As a strategic communications firm, comprehending the business end of mass media is one of the biggest prerequisites to doing our job well.

And, right now, a good portion of the mass media is lying on its deathbed.

Reliable estimates indicate that in the United States alone, more than 3,100 journalists have lost their job or accepted a buy-out offer so far in 2009, and 15,500 journalists were similarly affected in 2008. This year, 48 newspapers have shut down.

And it might get worse.

At the same time, new-media’s growth is explosive. More than 3,700 citizen journalists are registered to contribute content on GroundReport, a platform founded by a former journalist for the United Nations. Regional blog networks are springing up different places, supported by both start-ups and established publishers. Readers and volunteer writers are contributing an enormous amount of content online.

Karl Marx said that when the means of production in a system change hands, then a revolution has begun. I can describe today’s media sphere as nothing less.

These changes make our approach to client work different than it was before. Issuing news releases and using personal relationships to pitch reporters story ideas used to be synonymous with “media relations” to many in our industry. Today, because of widespread reporter lay-offs and maturing new-media platforms, the best approach to telling a meaningful corporate story is evolving.

One effect that’s apparent is that news outlets are more receptive to our offers to contribute content directly from clients. For example, explaining a complex story with several moving parts is, many times, better done in a contributed article or op-ed, not a staff-written feature, because publications have more news to cover today and a lighter staff to do it with. These contributions give companies more control over the copy that runs, but this freedom must not be abused: submissions still need to reflect strong news values and be non-promotional in nature.

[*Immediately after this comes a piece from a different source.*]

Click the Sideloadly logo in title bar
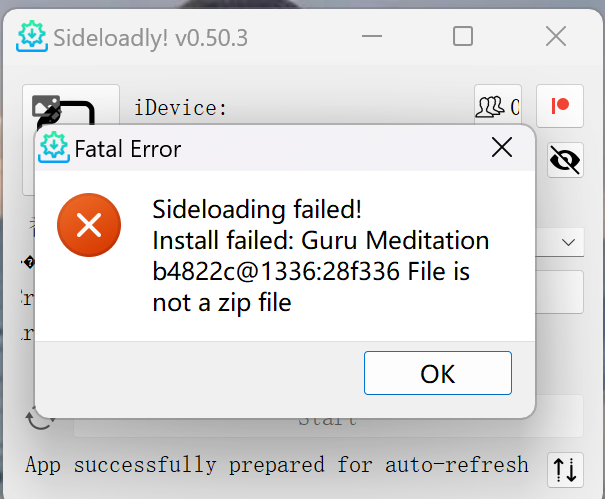The image size is (605, 499). click(32, 38)
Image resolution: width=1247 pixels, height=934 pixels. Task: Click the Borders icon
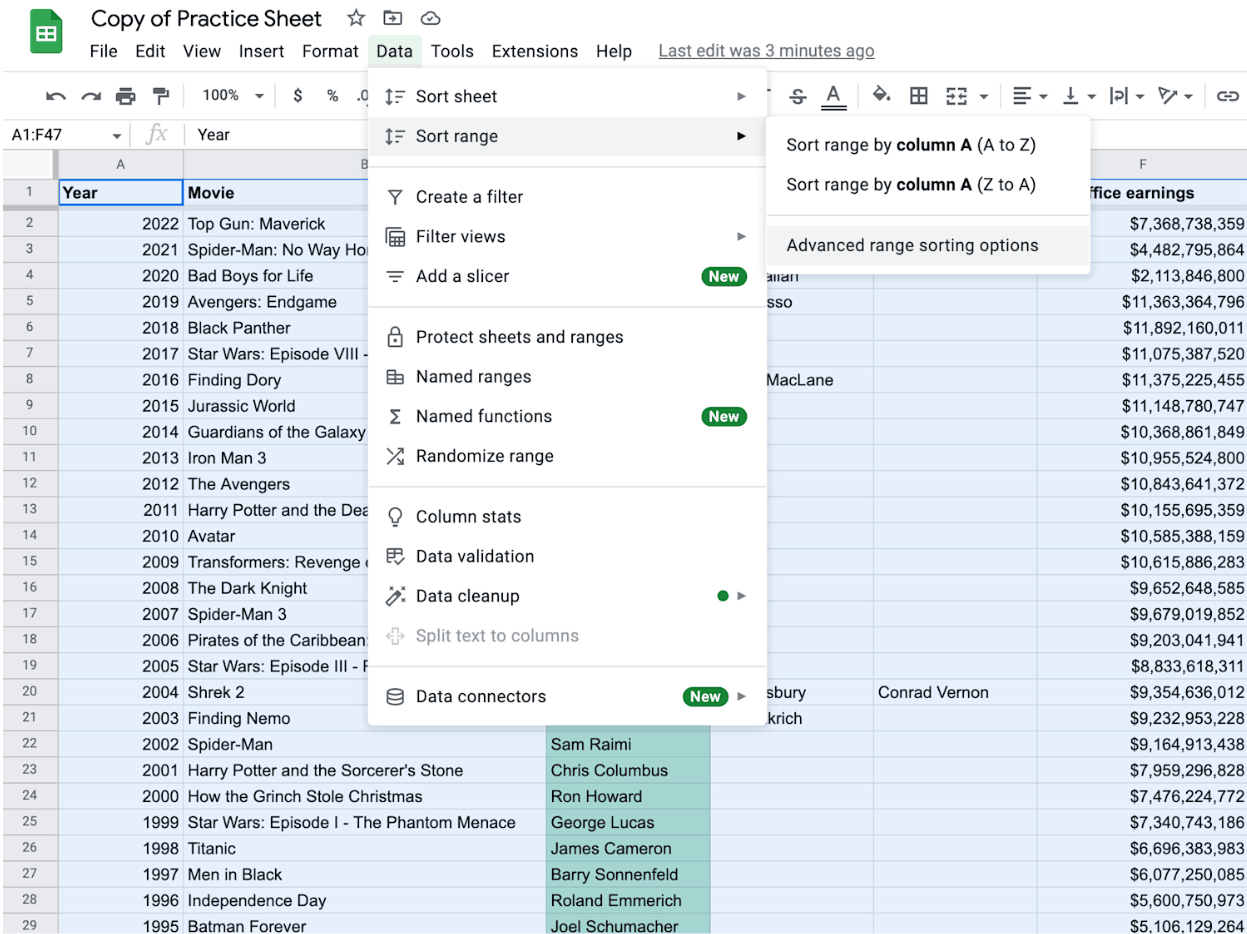918,96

New-media platforms, too, are opening up new opportunities. If an organization’s news isn’t getting equitable attention or the media is ignoring its industry’s trends, then we can help those clients use new media to publish content themselves and draw traffic to their views.

This line of thinking might be shifting from communications professionals--clearly, it’s beneficial to our clients--to academics. Jay Rosen, the New York University professor who writes PressThink, said during a recent panel that media companies would be best served to think about what other organizations besides publishers can contribute relevant content. Rosen said nonprofit organizations are best-positioned to collaborate more closely with the mass media on content creation.

“Right now,” he said, “there is no [good] business model for news.”

Back to Marx. Much of his theory relies on the assumption that the values of commodities are directly tied to the value of the labor needed to produce them. Skilled journalists, whose craft some media companies have successfully commoditized for years, know how to ask pressing questions, digest complex information, and make sense out of what seems like nonsense. Might they have better things to do than publish news? Like, for example, running the SEC?

Might more of tomorrow’s “journalists” cover their beat from the corporate communications department, not a newsroom?

We may begin to see a divergence between the mass media and skilled journalists and a convergence of new-media editorial and for-profit enterprises. The companies that embrace those changes will be best positioned to succeed in the reformed media environment.